======== Information given ========

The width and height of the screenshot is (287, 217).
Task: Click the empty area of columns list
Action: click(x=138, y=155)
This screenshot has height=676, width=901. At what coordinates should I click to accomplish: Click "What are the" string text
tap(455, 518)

========
======== Information given ========

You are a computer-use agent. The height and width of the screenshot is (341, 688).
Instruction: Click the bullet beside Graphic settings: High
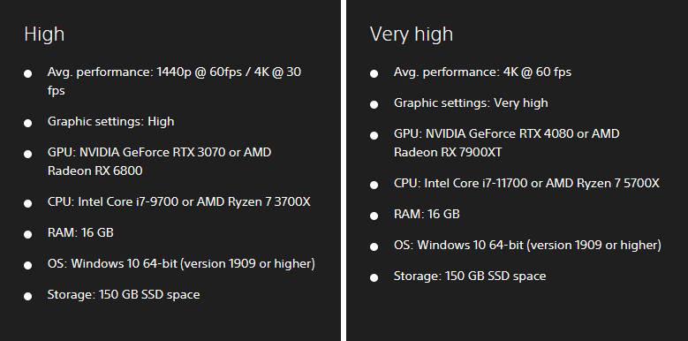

========
======== Information given ========

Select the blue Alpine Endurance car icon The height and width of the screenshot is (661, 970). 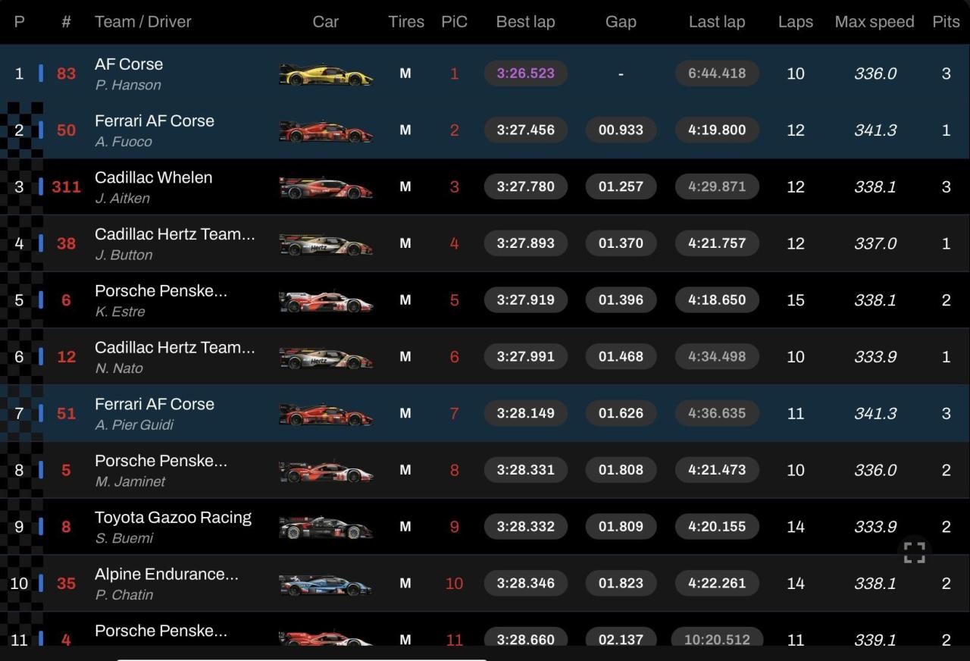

========

Duplicate the records starting at the line that contains "This screenshot has" and ending at the line that contains "tap(455, 518)", including both of those lines.

The completed task |
This screenshot has height=676, width=901. At what coordinates should I click to accomplish: Click "What are the" string text
tap(455, 518)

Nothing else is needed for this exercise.